フランス革命期の1791年に成立した立憲君主政のもとでの制限選挙による議会。当初の立憲君主主義者に代わって穏健共和派のジロンド派が優勢となり、革命防衛のための対外戦争を主導した。1792年9月解散。

 フランス革命が進行する中、国民議会1791年憲法を制定して解散した後、その憲法の規定で制限選挙が実施され、1791年10月1日成立した議会を立法議会 Assemblée Législative という。憲法に続く諸法規の制定を任務とした。
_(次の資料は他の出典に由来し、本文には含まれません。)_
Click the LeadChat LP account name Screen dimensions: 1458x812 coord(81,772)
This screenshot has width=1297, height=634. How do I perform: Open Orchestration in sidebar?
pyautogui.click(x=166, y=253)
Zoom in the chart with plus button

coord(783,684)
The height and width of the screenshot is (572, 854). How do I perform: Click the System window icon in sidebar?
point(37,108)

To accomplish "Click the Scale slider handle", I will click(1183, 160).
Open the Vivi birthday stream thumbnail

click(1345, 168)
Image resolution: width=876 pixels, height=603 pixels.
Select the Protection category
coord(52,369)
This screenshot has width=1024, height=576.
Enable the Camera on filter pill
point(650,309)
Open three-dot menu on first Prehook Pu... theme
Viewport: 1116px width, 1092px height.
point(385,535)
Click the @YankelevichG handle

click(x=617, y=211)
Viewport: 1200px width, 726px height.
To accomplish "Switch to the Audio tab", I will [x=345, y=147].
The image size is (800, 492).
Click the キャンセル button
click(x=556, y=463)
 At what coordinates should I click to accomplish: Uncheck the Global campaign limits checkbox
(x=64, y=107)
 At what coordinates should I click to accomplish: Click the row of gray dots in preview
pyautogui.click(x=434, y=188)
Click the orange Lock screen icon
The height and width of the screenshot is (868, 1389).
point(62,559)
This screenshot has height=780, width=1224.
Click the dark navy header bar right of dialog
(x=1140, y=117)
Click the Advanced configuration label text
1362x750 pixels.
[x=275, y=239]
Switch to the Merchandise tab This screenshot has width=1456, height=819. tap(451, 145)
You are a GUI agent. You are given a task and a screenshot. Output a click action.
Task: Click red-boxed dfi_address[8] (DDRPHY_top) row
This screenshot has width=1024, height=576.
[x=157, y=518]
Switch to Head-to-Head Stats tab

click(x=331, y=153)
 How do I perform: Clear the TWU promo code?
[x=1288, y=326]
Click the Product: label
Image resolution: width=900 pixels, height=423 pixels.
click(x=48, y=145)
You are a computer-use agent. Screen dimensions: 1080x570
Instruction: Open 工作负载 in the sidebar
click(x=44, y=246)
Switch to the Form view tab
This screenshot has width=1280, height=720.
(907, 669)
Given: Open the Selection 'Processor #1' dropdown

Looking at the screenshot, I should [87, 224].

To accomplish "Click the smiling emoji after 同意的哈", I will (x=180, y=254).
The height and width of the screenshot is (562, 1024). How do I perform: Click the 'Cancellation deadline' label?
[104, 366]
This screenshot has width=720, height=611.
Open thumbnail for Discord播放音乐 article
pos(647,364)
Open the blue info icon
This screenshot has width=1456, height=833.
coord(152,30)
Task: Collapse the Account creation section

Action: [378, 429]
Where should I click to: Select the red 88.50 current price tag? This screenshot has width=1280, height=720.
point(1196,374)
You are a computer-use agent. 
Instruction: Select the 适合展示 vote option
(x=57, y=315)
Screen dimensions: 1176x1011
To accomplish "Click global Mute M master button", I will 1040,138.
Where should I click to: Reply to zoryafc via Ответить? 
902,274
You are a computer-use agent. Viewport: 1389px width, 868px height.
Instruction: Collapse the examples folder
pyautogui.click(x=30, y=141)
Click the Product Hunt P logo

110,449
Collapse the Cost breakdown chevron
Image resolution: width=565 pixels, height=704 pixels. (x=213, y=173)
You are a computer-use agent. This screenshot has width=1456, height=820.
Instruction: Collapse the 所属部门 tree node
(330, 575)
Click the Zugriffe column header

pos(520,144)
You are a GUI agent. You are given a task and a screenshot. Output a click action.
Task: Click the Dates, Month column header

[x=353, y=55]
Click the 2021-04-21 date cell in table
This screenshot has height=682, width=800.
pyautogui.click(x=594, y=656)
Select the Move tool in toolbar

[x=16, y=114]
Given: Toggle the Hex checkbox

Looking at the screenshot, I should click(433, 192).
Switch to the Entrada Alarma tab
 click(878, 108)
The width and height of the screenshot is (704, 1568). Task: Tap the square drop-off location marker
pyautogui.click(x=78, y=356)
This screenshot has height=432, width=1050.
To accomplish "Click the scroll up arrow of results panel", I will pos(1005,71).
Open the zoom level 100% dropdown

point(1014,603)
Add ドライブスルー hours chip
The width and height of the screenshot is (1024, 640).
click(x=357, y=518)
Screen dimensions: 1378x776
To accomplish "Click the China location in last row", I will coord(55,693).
1791年10月~92年9月の約1年間存続した。

立憲王政か共和政か

 立法議会は国民議会の議員だったものは立候補できない規定だったので、大多数が年若い新人たちで構成され、勢力分布はフイヤン派(立憲王政を主張)=264名、ジャコバン=クラブ(主流は共和政を主張するジロンド派。ほかにパリを拠点としたコルドリエ=クラブも含む)=136名、無所属345名であった。 無所属のうち過半数はほとんどいつもジャコバン=クラブに賛成の投票をした。この立法議会では、穏和な中間派を多数を占め、右翼としてフイヤン派、左翼としてジャコバン=クラブの中の共和派であるジロンド派が主導権を争った。フイヤン派はバルナーヴ、デュポール、ラ=ファイエットら、ジロンド派はブリッソ、コンドルセ、ロラン夫妻、ヴェルニョ、ジャンソネ、ガデ、イスナールなどであった。後のモンターニュ派につながるクートンらも活動始まる。

対オーストリア・プロイセン戦争を議決

 1792年3月、ジロンド派が優勢となり、内閣を組織し、王政廃止・共和政の方向が明確になると、フイヤン派は強く反撥するようになった。ブリッソらジロンド派の指導者は、国民の目を対外戦争に向けるために、4月には対オーストリア開戦を立法議会で可決し、外国の干渉に対する戦争を開始した。しかし、戦況は不利に動き、ジロンド派内閣に対する不満が強まって辞任に追いこまれ、フイヤン派が政権に復帰した。

8月10日事件

 1792年7月11日に立法議会は「祖国は危機にあり」を宣言して各地の連盟兵(義勇兵)に防衛戦争に起ちあがることを訴えた。このとき、マルセイユの連盟兵が歌ったラ=マルセイエーズは後にフランス国歌とされる。パリに結集した連盟兵と、彼らを迎えたサンキュロットといわれる革命派の下層市民は、フイヤン派主導の立法議会に対して不信を強め、ジャコバン=クラブの中に急進的な山岳(モンターニュ)派に指導されて、1792年8月10日、テュイルリ宮殿に侵入し国王一家を捕らるという8月10日事件が起きると、立法議会は王権の停止と新憲法制定のための国民公会の開設を決議して解散することとなった。

立法議会から国民公会へ

 新議会は男性普通選挙によって選出され、国民公会として9月21日に発足した。その前日、ヴァルミーの戦いでフランス軍がプロイセン・オーストリア連合軍を破ったこと画国民公会開会にあたって報告され、歓喜に沸いた新議会は翌日王政の廃止を決議、9月22日、フランス第一共和政が成立した。